Ever since the popularization of the Web browser, people have been incanting the mantra of the Whole Earth Catalog guru Stewart Brand: “Information wants to be free.” Following that formula, newspapers and magazines shoveled their content online, file-sharing of music seemed not only inevitable but hip, and those who suggested that we charge for digital content were decried as clueless. We forgot the second half of Brand’s dichotomy: “Information wants to be expensive, because in an Information Age, nothing is so valuable as the right information at the right time.”
Thanks partly to the advertising recession, people are now looking for ways to resolve the tension between the two parts of Brand’s maxim. As news organizations slash their staffs, reliable and reported information from trusted sources will remain valuable but may become harder to find, which means that some folks are likely to be willing to pay for good sources of it. (See “Closing the Digital Frontier” in this issue.)

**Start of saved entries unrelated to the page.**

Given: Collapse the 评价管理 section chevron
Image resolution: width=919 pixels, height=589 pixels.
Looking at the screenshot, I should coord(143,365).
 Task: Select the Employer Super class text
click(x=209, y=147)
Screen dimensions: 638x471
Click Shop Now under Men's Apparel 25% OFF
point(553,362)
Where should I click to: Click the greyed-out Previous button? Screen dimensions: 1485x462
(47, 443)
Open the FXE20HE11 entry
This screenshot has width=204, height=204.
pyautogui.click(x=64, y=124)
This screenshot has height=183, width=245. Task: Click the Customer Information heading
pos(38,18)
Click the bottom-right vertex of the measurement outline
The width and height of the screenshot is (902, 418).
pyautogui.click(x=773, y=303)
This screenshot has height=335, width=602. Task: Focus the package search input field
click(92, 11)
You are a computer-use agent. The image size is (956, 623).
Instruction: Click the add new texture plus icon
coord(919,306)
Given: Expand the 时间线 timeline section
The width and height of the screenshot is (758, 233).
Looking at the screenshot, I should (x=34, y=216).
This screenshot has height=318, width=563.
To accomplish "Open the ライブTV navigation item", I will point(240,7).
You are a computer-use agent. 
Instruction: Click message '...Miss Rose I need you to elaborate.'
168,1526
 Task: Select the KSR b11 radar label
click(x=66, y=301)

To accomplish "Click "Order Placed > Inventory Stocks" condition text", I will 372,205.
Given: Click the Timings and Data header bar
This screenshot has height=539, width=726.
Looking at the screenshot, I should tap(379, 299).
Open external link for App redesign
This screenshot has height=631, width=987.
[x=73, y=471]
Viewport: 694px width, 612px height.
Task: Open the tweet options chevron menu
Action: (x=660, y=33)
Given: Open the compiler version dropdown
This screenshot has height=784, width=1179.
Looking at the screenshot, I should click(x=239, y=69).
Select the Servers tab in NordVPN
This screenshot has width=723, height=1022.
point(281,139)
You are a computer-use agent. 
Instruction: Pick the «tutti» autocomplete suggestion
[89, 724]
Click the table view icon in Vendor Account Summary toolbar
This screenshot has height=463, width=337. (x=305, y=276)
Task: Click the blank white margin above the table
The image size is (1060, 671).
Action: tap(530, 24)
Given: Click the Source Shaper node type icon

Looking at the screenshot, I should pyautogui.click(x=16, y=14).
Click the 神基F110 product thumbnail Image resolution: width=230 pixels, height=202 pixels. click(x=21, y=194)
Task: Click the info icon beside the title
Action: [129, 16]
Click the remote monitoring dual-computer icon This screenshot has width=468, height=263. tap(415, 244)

So now The New York Times and other newspapers are considering a hybrid model in which a certain number of their articles are free and the rest require some payment. Rupert Murdoch has pronounced that he will find ways to charge online for all of his papers, just as he already does for The Wall Street Journal. Apple’s launch of the iPad gave a glimpse of how cool and convenient a digital magazine or newspaper could be, and how easily a publisher could charge 99 cents or so for it. People have already begun subscribing to publications on the Amazon Kindle, even though they could get them for free online.